To uncover the mechanism by which pTyr-PAK1 may regulate FAK phosphorylation, we assessed S298-MEK phosphorylation and consequent ERK1/2 activation (dual phosphorylation of T202 and Y204 of ERK1/2 mediates ERK activity [33, 34]) in response to PRL because a PAK1/MEK/ERK signaling cascade has been implicated in Ras-mediated FAK dephosphorylation [30]. PRL promoted PAK1-dependent MEK phosphorylation 6-fold in as early as 7.5 min and maximal 8-fold MEK phosphorylation after 15 min in T47D PAK1 WT cells (Fig. 2a, middle blot, Fig. 2b).
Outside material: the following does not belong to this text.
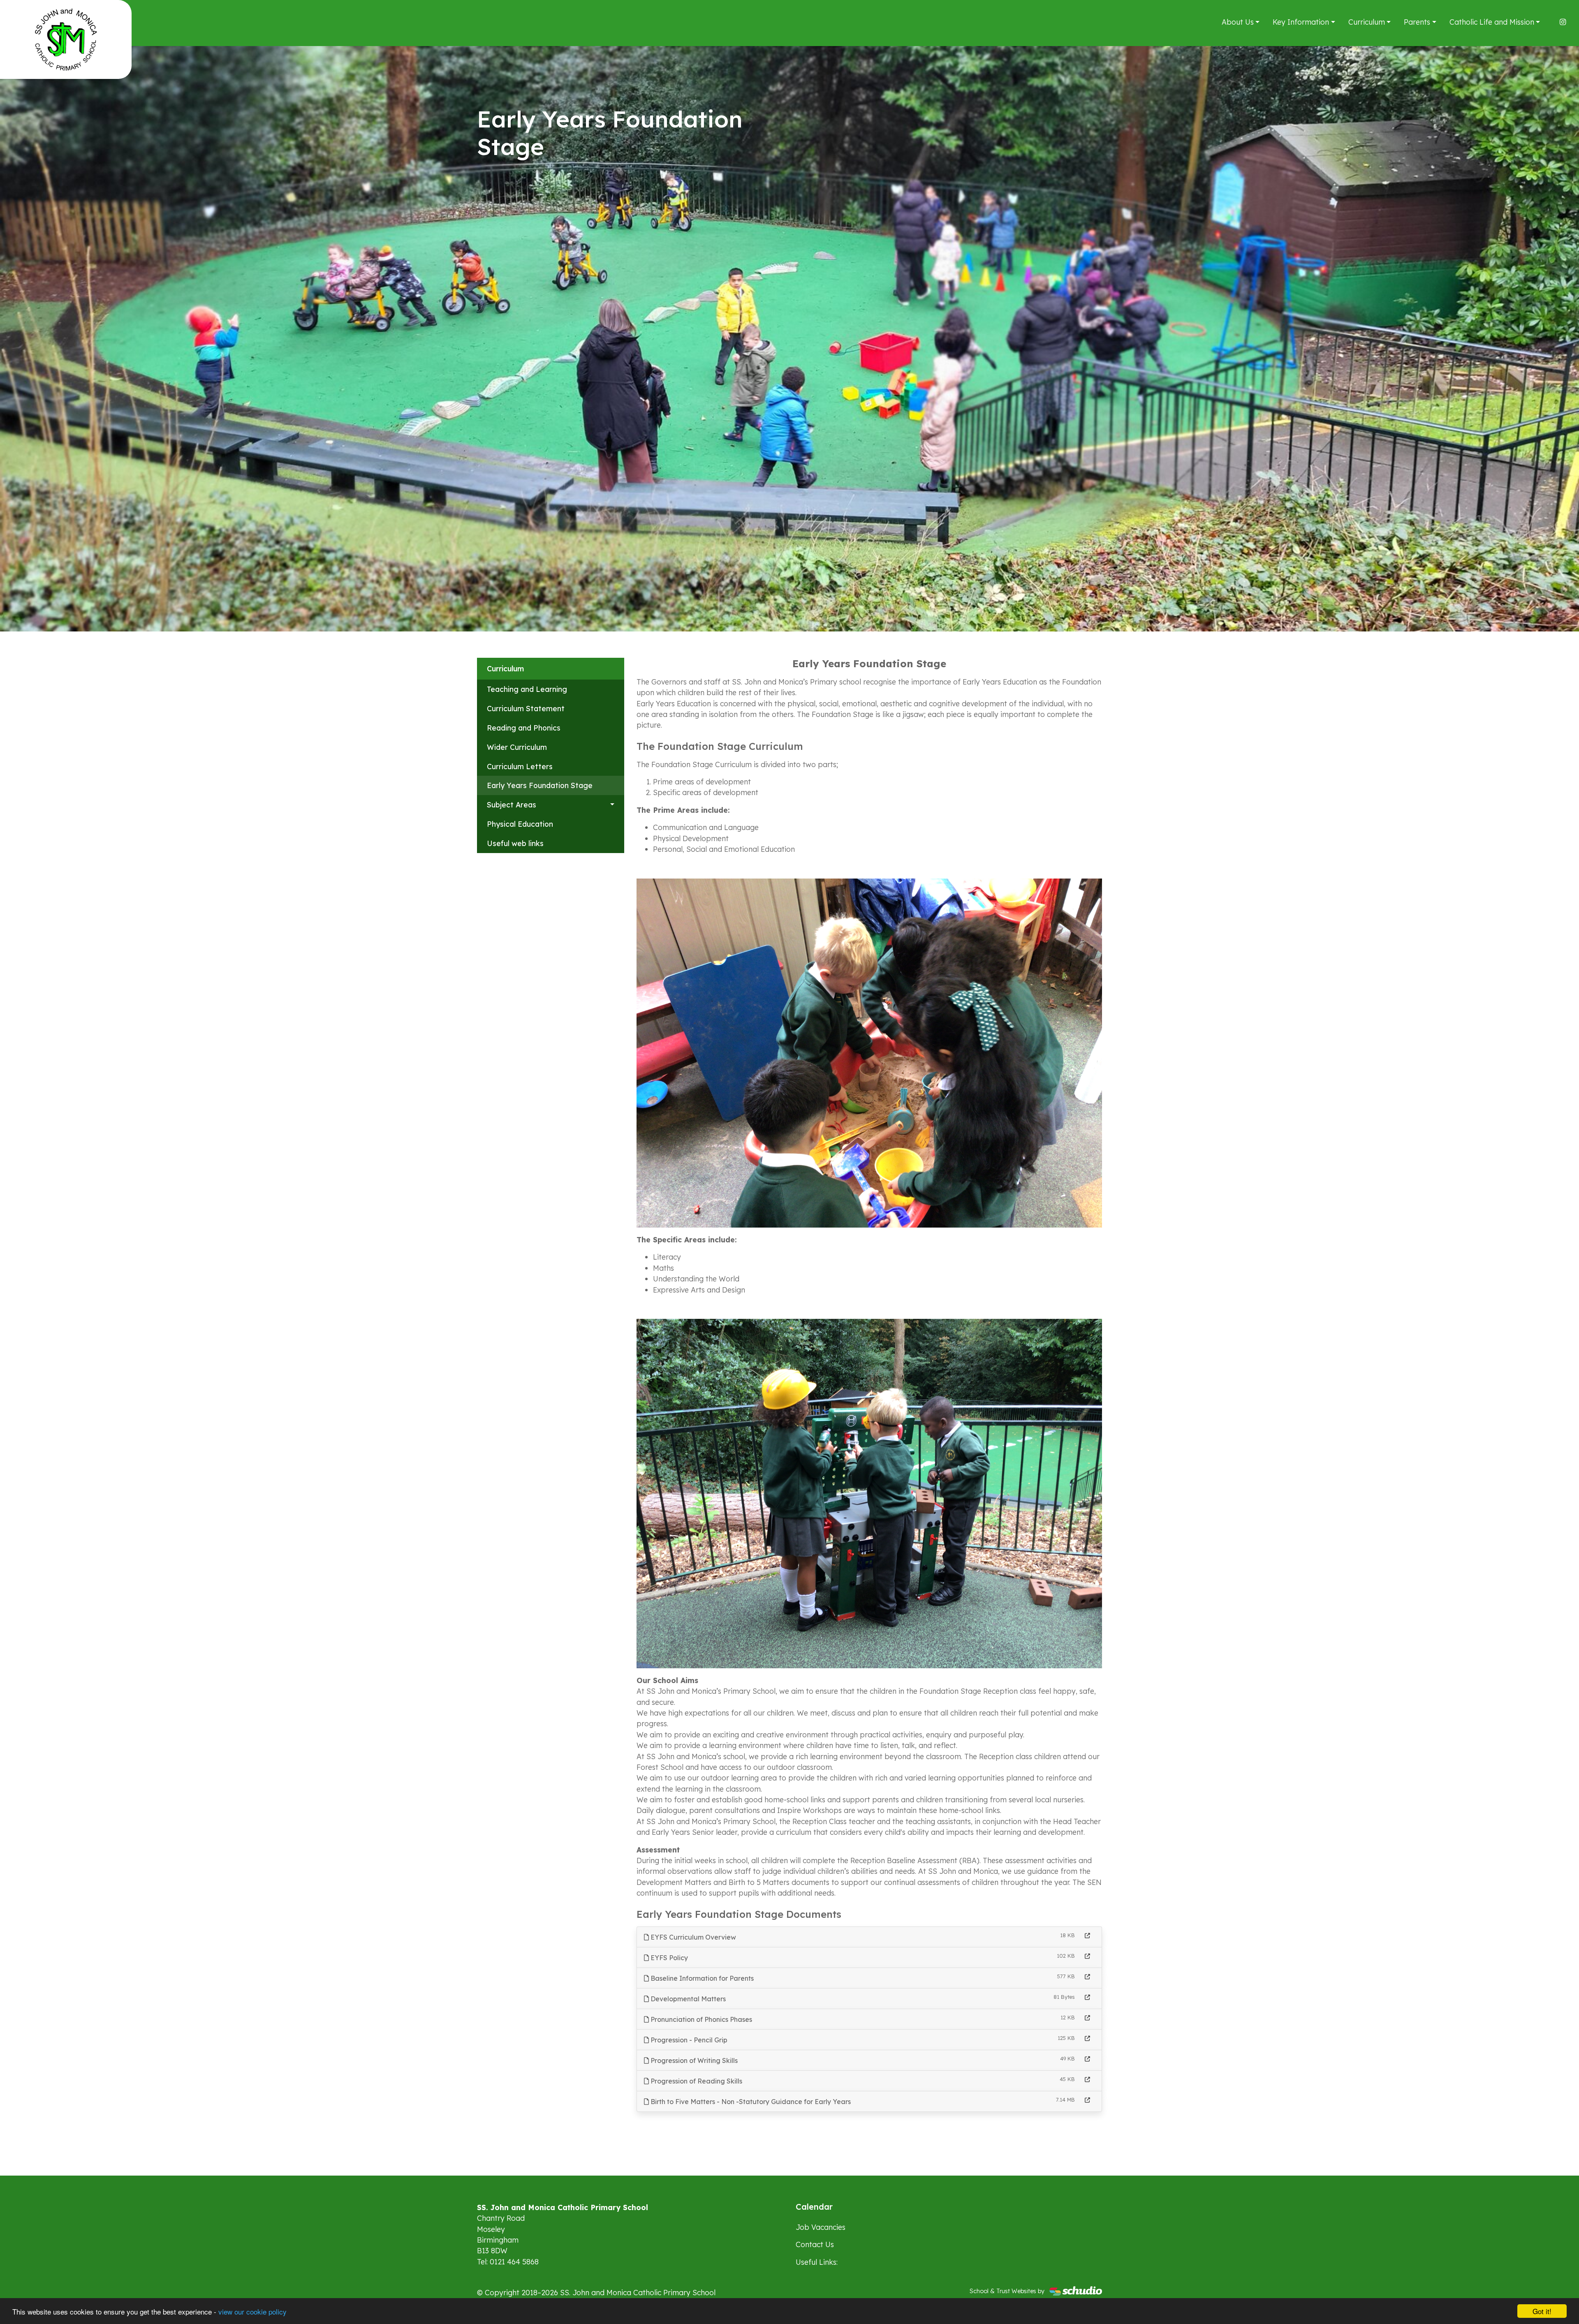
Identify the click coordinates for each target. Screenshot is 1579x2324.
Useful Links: (817, 2261)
PRL also induced pS298-MEK signal in the T47D GFP and T47D PAK1 Y3F cells albeit slower and to a lesser extent when compared to the PAK1 WT cells (Fig. 2a, left and right blots, Fig. 2b). Subsequently, ERK1/2 was phosphorylated in response to PRL in all three T47D clones, however earlier and to a much greater extent in the PAK1 WT cells when compared to GFP and PAK1 Y3F cells (Fig. 2a and c). Similar results were obtained in TMX2-28 GFP, PAK1 WT and PAK1 Y3F cell clones (Fig. 2d, anti-pS298-MEK, anti-p-ERK1/2, anti-MEK and anti-ERK1/2 blots). These data suggest that PAK1 tyrosyl phosphorylation promotes PAK-dependent MEK phosphorylation and ERK activation in response to PRL.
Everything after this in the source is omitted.